A Área de Livre Comércio das Américas (Alca) foi lançada por líderes de países das Américas do Norte, Central e do Sul e do Caribe, em 1994. Os governantes dos Estados Unidos querem criar um acordo de livre comércio que se estenda do norte do Canadá até o sul da Argentina. Um acordo de integração econômica do Hemisfério é uma extensão do Nafta (Acordo de Livre Comércio da América do Norte), que gerou graves conseqüências para os países membro – sempre os maiores prejuízos sobrando para os mais fracos.

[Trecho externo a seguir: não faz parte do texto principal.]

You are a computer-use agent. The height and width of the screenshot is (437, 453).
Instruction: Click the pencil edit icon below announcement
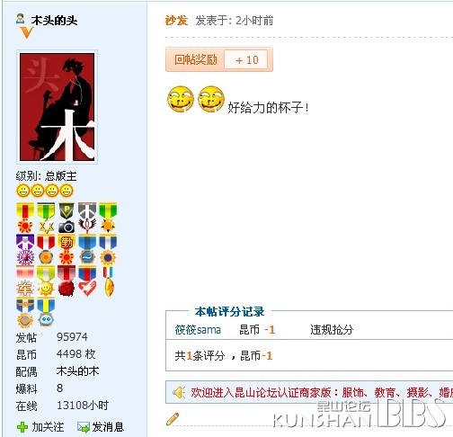click(x=173, y=419)
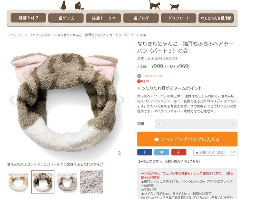Open the 猫ブログ menu tab
This screenshot has width=259, height=199.
tap(141, 18)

O ‘livre comércio’ defendido pelo governo norte-americano, suas indústrias e corporações é apresentado para “facilitar e estimular as trocas comerciais” entre os países das três Américas, exceto Cuba. Propõe a liberalização das compras, inclusive governamentais, dos investimentos e mercado financeiro, do setor de serviços e do regime de propriedade intelectual. Seriam também prejudicados o controle de patentes e royalties, o mercado de trabalho passa a ser flexível e precarizado (serão simples coincidências as alterações na CLT brasileira?).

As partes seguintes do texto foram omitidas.